| WORK REQUEST |
Every record, from the first to the last, is to be printed again exactly.

─── INPUT FOR THIS TASK

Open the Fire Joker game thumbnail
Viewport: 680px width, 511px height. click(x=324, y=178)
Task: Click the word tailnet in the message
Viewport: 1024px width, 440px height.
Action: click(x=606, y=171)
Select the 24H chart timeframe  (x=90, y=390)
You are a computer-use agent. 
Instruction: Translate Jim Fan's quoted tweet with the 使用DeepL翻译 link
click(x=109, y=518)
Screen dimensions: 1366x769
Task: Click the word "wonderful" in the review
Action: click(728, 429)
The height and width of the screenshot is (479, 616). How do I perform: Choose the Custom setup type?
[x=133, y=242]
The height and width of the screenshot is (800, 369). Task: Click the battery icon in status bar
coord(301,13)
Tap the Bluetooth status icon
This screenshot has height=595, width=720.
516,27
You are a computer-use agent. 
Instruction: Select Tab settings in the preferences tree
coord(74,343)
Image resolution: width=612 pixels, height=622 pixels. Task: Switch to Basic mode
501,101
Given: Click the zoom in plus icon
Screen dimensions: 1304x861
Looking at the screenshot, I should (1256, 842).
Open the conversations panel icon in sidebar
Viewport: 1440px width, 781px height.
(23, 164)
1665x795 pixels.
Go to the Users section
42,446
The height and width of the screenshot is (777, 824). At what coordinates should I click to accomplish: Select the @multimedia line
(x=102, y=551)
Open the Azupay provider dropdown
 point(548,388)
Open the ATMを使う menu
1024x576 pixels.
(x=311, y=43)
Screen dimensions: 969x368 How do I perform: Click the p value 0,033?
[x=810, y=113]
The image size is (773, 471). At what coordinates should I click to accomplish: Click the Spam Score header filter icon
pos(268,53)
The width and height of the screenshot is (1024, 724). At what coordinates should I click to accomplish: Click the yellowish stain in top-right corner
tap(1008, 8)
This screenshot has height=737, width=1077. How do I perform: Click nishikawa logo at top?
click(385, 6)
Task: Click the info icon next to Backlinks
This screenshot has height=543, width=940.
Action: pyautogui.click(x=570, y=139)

──────

| EXERCISE RESPONSE |
Open the Fire Joker game thumbnail
Viewport: 680px width, 511px height. click(x=324, y=178)
Task: Click the word tailnet in the message
Viewport: 1024px width, 440px height.
Action: click(x=606, y=171)
Select the 24H chart timeframe  (x=90, y=390)
You are a computer-use agent. 
Instruction: Translate Jim Fan's quoted tweet with the 使用DeepL翻译 link
click(x=109, y=518)
Screen dimensions: 1366x769
Task: Click the word "wonderful" in the review
Action: click(728, 429)
The height and width of the screenshot is (479, 616). How do I perform: Choose the Custom setup type?
[x=133, y=242]
The height and width of the screenshot is (800, 369). Task: Click the battery icon in status bar
coord(301,13)
Tap the Bluetooth status icon
This screenshot has height=595, width=720.
516,27
You are a computer-use agent. 
Instruction: Select Tab settings in the preferences tree
coord(74,343)
Image resolution: width=612 pixels, height=622 pixels. Task: Switch to Basic mode
501,101
Given: Click the zoom in plus icon
Screen dimensions: 1304x861
Looking at the screenshot, I should (1256, 842).
Open the conversations panel icon in sidebar
Viewport: 1440px width, 781px height.
(23, 164)
1665x795 pixels.
Go to the Users section
42,446
The height and width of the screenshot is (777, 824). At what coordinates should I click to accomplish: Select the @multimedia line
(x=102, y=551)
Open the Azupay provider dropdown
 point(548,388)
Open the ATMを使う menu
1024x576 pixels.
(x=311, y=43)
Screen dimensions: 969x368 How do I perform: Click the p value 0,033?
[x=810, y=113]
The image size is (773, 471). At what coordinates should I click to accomplish: Click the Spam Score header filter icon
pos(268,53)
The width and height of the screenshot is (1024, 724). At what coordinates should I click to accomplish: Click the yellowish stain in top-right corner
tap(1008, 8)
This screenshot has height=737, width=1077. How do I perform: Click nishikawa logo at top?
click(385, 6)
Task: Click the info icon next to Backlinks
This screenshot has height=543, width=940.
Action: pyautogui.click(x=570, y=139)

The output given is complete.